Pastwatch: The Redemption of Christopher Columbus is a 1996 science fiction novel by American novelist and critic Orson Scott Card. The book chronicles the life of the famed explorer and one of the first European discoverers of the Americas, Christopher Columbus. It examines his life partly through the perspectives of a group of scientists from the distant future who time travel to the fifteenth century hoping to alter the way in which Europe first made contact with the Americas. Episodes in their mission are juxtaposed against vignettes into Columbus’s lived experience and his endeavor to acquire funding to travel across the Atlantic. The novel is known for its blend of historical fact and science fiction.
The novel begins at an unidentified point in humanity’s future when engineers have invented machines that create windows through which they can observe the past. Their head organization, Pastwatch, employs Tagiri, a researcher who is interested in Christopher Columbus and his relationship to Caribbean colonization. One day, Tagiri discovers that the machines allow more than observation: they allow information to move into the past. She, her husband Hassan, and their daughter, Diko, are permitted to explore what capabilities might be opened up by this discovery.
The story shifts into the fifteenth century. Columbus is desperate to obtain the political and financial support necessary to sail across the Atlantic. Viewing his plight from the future, Tagiri and her fellow researchers observe that Columbus’s first dream was to form a new Crusade to wrest the Holy Land and Constantinople from the Muslim people. He refocused his sights onto the Atlantic after he almost died in a storm. Diko tries to learn why the near-death experience changed Columbus’s mind. She implements an updated time viewer to observe Columbus just after he survived his shipwreck. Columbus experienced a vision that told him to move west and convert the inhabitants of an undiscovered continent to Christianity. The researchers discover that the “vision” was no divine insight, but was rather a hologram projected into Columbus’s world from a different future timeline to change the course of history.
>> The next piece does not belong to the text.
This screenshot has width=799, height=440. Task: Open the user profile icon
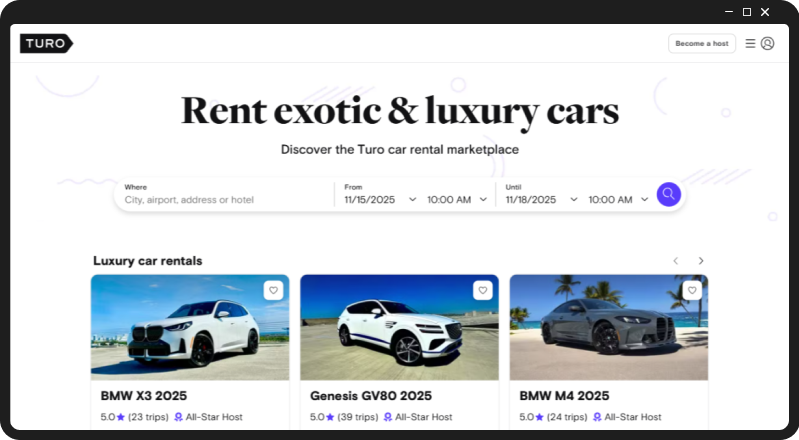[767, 43]
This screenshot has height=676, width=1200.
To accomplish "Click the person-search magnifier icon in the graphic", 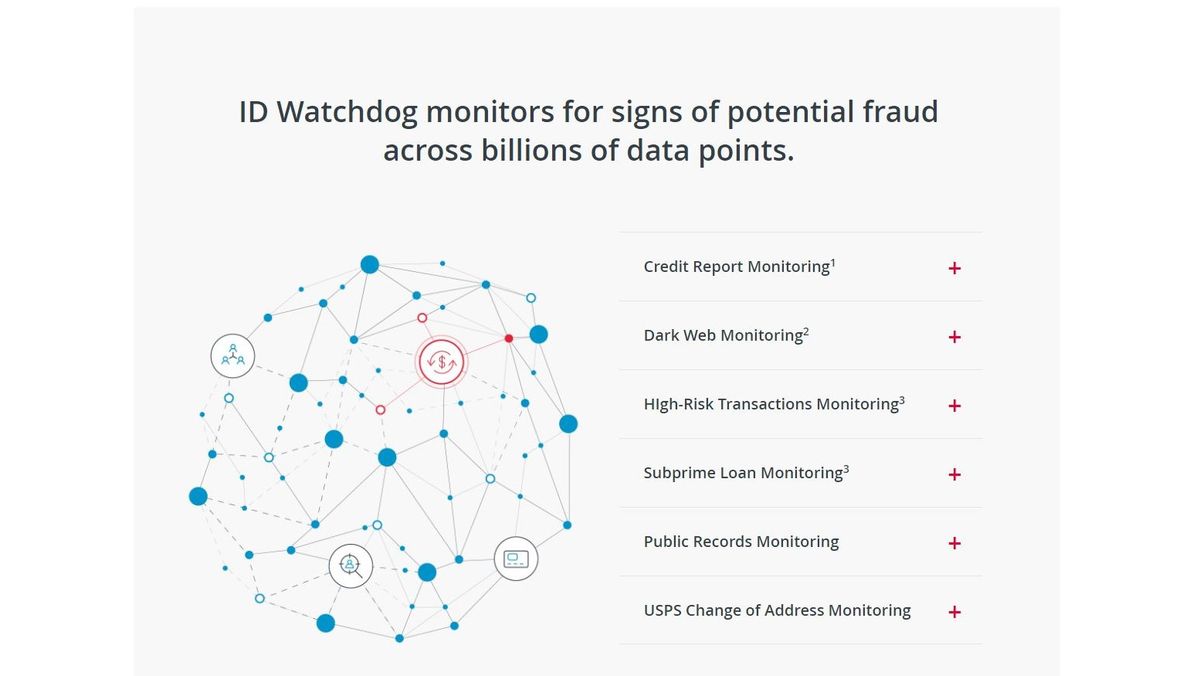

The hologram raises the question of
why some researchers wanted Columbus to move west instead of east. Another researcher for Pastwatch, Hunahpu, suggests that if Columbus had not had his vision, he would have led a failed advance into the Muslim world. The advance would have weakened Europe enough that the Tlaxcalan Empire in Central America could stage a successful invasion. Thereafter, Europeans would have been subjected to Central America’s inhumane sacrificial practices. Hunahpu says that the Tlaxcalans eventually developed their own version of the Industrial Revolution and could conquer the planet. To prevent this from happening, the parallel timeline’s version of Pastwatch sent the vision to Columbus. They saved themselves at a huge cost to the Native Americans, who were slaughtered in Europe’s imperial conquest.
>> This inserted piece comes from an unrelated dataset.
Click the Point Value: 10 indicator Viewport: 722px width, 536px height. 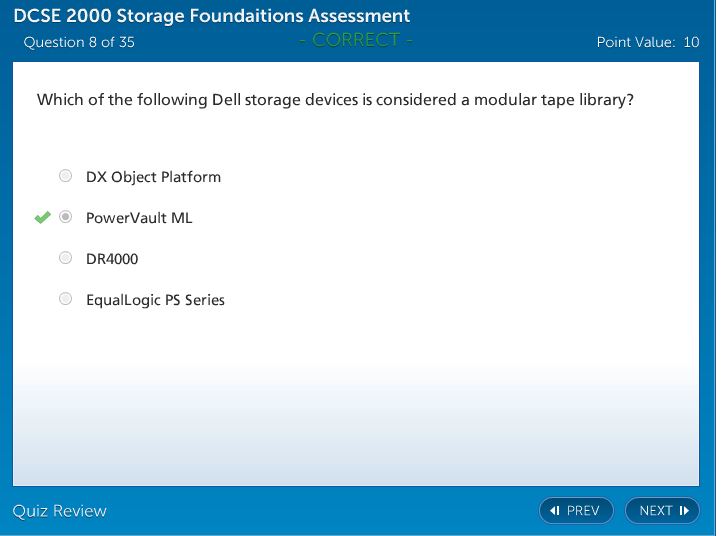647,42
Tagiri and her researchers decide to change the timeline to minimize the amount of human suffering that imperialism caused. They are driven by worsening ecological decay in their own world, which threatens their future existence. Tagiri believes that humans’ rampant destruction of the environment is a continuation of the European imperialist mindset and that if this initial impulse is negated, she will save her own future. Her team sends Hunahpu, Diko, and a Turkish scientist Kemal to enter Columbus’s era. They arrive before his voyage and immunize Indian society from the diseases that the Europeans will one day carry across the ocean. They also indoctrinate them with a more peaceful, fabricated religion that prohibits human sacrifice. Hunahpu helps develop an empire in Central America that can hold its own against Europe. When Columbus finally arrives with his forces, Kemal destroys their ships. Columbus survives and goes on to live with the indigenous Americans. Ultimately, he becomes their liaison with Europe, overseeing a peace treaty between the two empires.
Diko and Columbus end up falling in love. After several years together, Diko tells him that she is from the future and how she intervened in his life. After he learns what would have happened had she not intervened, Columbus sobs with gratitude for Diko’s actions. By the end of the fifteenth century, the Caribbean and Central America begin sending ships to Europe. Since neither empire has enough power to destroy the other, they coexist with little tension.
Pastwatch speculates that our future might also be bound up in our past, and that violence need not be an integral part of humankind’s evolution.